● **EXERCISE OBJECTIVE**: Every line below that holds the string "hamburger" should be copied out.

INFORMATION below:

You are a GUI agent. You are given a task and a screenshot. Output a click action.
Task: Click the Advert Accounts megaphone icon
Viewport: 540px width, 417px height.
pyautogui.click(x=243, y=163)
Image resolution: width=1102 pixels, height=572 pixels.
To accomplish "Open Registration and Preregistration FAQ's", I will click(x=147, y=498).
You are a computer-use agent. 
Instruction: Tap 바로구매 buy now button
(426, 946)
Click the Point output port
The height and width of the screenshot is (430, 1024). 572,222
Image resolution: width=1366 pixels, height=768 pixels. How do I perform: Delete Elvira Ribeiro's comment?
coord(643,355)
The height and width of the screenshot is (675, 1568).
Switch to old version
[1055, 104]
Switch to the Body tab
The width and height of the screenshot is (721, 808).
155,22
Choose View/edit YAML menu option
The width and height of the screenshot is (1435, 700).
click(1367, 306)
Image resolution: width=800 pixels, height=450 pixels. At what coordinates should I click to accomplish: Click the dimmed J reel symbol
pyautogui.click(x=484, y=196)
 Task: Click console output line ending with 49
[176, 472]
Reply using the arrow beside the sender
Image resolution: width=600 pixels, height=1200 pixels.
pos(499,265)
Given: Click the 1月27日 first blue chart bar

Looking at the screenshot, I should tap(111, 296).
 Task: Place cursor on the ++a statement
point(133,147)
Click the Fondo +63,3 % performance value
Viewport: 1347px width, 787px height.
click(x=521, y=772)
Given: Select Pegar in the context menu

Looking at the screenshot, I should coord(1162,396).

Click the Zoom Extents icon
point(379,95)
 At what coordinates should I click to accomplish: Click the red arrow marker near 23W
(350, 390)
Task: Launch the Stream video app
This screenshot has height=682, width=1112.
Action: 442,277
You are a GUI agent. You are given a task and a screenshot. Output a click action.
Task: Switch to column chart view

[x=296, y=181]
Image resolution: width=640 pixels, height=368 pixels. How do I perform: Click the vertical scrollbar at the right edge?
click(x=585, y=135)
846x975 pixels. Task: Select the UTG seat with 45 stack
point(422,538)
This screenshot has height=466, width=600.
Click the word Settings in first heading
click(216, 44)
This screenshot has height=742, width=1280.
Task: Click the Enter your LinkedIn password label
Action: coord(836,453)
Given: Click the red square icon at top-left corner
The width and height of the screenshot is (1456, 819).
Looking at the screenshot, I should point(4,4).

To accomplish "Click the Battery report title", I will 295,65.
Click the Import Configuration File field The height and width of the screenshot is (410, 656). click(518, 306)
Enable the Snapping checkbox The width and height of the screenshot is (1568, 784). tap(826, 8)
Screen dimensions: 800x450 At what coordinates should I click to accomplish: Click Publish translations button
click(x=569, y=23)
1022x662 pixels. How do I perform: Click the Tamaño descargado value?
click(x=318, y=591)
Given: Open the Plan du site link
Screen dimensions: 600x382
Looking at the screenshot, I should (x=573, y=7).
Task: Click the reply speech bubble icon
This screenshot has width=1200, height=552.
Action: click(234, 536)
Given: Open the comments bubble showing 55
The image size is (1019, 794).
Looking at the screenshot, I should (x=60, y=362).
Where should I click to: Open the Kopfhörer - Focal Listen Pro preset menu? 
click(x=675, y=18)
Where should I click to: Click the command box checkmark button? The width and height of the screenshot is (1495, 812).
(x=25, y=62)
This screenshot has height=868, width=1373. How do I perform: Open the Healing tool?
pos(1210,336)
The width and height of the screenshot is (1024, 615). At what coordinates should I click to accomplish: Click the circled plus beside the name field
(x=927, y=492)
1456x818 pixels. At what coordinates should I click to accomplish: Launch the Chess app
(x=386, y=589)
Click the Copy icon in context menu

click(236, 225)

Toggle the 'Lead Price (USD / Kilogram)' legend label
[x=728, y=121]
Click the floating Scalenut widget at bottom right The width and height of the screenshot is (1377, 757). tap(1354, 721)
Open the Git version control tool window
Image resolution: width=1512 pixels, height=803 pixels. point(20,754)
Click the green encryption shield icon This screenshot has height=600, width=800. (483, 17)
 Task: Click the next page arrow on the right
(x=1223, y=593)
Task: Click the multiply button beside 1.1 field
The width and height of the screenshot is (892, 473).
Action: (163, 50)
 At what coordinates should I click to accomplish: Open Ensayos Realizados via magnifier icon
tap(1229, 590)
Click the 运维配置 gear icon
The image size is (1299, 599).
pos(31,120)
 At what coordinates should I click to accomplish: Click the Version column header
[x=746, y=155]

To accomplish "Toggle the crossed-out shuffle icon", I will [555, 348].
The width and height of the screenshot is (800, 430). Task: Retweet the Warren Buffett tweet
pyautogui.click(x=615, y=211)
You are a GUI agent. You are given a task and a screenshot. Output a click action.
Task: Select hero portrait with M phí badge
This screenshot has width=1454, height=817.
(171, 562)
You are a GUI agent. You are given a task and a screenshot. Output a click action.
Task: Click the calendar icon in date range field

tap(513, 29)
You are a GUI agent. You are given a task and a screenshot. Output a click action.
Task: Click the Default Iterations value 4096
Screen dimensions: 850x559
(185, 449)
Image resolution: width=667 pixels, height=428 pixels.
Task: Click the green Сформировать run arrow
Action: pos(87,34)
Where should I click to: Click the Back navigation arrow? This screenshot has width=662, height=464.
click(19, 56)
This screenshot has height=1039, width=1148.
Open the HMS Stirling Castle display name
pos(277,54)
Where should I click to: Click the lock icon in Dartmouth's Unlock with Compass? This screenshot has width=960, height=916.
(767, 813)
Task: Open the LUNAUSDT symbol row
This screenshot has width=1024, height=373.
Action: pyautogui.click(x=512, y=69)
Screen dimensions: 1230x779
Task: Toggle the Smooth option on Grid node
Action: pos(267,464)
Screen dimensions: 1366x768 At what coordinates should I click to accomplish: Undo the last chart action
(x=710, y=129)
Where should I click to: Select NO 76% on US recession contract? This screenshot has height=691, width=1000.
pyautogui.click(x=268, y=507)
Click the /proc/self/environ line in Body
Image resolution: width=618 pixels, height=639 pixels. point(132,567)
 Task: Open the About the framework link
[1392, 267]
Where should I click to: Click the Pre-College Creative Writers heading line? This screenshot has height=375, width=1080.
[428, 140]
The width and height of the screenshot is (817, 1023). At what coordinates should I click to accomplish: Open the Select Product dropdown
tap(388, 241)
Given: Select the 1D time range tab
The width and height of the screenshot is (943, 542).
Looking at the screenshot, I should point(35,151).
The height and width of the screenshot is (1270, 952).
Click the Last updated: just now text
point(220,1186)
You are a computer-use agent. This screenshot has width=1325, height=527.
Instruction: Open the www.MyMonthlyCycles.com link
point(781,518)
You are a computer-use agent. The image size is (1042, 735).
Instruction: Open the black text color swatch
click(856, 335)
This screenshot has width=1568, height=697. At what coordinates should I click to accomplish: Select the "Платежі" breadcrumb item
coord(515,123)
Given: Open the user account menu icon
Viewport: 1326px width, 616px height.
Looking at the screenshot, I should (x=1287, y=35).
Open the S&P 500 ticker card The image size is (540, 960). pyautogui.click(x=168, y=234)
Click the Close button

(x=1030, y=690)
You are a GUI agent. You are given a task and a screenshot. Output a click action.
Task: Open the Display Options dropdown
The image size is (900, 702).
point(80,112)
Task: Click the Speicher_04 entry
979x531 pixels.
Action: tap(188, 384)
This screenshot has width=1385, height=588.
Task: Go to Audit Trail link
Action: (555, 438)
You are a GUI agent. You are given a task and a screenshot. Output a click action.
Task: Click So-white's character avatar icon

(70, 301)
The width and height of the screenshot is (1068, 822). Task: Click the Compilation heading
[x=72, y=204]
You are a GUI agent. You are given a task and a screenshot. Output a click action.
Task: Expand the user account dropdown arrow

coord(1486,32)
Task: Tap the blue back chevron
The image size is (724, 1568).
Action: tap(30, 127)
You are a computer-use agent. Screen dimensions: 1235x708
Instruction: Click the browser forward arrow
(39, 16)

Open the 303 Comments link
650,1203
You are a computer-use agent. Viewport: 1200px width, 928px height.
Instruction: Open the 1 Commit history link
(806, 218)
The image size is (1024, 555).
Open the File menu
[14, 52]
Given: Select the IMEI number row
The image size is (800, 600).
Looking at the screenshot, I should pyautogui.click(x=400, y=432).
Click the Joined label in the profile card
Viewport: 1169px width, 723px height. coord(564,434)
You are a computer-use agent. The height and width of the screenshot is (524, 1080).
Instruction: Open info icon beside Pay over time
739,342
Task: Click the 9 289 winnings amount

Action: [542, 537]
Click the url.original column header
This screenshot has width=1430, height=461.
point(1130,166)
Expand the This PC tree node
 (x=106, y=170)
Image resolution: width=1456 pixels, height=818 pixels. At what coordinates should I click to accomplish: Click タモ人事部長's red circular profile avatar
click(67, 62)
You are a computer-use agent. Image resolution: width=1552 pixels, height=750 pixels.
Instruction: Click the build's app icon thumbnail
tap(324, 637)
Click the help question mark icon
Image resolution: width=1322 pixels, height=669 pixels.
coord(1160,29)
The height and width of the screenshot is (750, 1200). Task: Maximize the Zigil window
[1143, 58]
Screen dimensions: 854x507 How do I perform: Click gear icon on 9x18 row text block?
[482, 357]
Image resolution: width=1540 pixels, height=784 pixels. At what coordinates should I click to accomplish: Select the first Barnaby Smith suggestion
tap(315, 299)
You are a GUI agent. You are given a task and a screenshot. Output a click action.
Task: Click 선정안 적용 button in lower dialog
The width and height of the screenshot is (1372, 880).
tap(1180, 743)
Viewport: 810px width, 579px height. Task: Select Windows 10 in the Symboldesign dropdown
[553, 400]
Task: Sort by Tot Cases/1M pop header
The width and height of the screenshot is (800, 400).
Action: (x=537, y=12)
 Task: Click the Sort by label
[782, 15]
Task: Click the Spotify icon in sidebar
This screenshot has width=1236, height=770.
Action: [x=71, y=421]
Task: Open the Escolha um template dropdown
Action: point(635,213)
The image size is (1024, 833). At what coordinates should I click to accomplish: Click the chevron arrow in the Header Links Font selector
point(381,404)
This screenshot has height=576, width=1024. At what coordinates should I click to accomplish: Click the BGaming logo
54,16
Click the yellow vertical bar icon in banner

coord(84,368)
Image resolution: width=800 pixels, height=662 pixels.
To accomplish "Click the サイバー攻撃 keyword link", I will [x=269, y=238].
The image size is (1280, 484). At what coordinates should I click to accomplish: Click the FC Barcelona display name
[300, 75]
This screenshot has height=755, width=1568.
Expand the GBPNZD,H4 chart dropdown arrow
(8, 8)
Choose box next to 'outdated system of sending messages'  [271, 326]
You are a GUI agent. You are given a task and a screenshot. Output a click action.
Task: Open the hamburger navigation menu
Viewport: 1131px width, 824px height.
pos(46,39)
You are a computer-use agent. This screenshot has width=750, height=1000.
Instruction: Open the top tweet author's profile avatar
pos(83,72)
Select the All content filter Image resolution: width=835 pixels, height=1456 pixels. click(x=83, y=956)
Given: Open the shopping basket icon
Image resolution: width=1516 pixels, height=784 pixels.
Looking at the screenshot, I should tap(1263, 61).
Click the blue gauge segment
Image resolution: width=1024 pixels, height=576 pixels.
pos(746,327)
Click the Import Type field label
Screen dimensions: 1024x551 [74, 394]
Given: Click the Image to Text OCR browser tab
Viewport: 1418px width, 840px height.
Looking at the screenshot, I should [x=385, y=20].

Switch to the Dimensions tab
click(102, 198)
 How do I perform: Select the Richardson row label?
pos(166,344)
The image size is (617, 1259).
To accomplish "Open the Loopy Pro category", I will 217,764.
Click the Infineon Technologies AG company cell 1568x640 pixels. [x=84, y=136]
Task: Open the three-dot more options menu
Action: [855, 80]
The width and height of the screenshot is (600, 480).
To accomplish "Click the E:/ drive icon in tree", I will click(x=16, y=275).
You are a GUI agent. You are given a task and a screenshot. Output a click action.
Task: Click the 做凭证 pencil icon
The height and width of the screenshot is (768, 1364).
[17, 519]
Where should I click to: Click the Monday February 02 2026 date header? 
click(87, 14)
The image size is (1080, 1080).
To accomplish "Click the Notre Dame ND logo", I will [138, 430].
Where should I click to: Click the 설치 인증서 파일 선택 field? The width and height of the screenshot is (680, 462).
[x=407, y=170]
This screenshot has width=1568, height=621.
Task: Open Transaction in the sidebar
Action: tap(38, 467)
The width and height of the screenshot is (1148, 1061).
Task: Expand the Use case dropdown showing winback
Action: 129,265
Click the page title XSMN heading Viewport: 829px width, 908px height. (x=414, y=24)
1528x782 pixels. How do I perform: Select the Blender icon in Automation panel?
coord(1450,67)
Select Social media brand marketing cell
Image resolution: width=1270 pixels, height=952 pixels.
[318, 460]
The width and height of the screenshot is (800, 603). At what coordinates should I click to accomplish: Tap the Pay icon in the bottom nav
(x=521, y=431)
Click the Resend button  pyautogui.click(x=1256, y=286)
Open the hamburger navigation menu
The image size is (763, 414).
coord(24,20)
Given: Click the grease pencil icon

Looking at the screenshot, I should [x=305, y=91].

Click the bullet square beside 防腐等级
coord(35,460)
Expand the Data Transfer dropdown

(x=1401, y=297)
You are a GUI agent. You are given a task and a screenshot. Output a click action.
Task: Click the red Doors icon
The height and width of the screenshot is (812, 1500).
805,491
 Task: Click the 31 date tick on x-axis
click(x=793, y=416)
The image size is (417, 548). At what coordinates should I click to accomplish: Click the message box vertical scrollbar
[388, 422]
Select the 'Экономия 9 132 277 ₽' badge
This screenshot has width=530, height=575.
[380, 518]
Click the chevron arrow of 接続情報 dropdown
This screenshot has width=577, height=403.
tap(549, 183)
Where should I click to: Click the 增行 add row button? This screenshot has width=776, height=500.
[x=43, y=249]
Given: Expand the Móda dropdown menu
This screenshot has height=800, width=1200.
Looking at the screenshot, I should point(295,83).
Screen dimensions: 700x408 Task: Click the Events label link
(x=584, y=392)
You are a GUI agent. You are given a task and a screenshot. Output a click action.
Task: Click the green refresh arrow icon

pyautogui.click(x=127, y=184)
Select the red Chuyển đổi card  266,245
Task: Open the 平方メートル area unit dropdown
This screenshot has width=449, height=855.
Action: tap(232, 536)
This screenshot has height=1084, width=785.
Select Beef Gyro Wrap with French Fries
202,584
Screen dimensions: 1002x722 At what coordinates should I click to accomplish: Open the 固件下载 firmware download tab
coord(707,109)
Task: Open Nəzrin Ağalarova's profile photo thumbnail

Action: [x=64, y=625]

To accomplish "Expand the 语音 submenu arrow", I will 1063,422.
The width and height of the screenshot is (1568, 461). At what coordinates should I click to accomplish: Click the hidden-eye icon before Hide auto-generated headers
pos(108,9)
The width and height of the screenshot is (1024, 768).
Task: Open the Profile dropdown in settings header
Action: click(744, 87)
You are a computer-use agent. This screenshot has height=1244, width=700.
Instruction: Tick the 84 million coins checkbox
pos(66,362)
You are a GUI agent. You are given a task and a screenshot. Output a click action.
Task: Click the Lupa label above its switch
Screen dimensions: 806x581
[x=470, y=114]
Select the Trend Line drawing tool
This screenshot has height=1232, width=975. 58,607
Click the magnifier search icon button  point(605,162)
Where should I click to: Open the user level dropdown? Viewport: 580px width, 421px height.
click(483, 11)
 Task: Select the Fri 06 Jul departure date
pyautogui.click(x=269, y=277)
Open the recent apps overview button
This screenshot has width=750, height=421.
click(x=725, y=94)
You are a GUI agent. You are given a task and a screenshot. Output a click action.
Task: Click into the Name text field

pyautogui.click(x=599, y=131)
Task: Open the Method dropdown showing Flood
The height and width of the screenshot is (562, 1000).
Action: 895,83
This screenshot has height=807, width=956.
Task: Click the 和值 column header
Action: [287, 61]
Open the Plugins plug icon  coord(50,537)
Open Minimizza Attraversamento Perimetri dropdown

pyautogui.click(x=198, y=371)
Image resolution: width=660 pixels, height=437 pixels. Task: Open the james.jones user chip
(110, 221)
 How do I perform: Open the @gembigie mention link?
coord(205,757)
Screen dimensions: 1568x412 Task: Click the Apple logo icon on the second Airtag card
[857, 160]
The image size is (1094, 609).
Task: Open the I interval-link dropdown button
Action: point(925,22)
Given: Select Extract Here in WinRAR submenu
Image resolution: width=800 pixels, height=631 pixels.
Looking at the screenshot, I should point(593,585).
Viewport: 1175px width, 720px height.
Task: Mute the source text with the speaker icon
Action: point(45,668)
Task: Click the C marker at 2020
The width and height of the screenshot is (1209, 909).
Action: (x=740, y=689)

End of INFORMATION.

● **RESPONSE TO THE EXERCISE**:
Task: Open the hamburger navigation menu
Open the hamburger navigation menu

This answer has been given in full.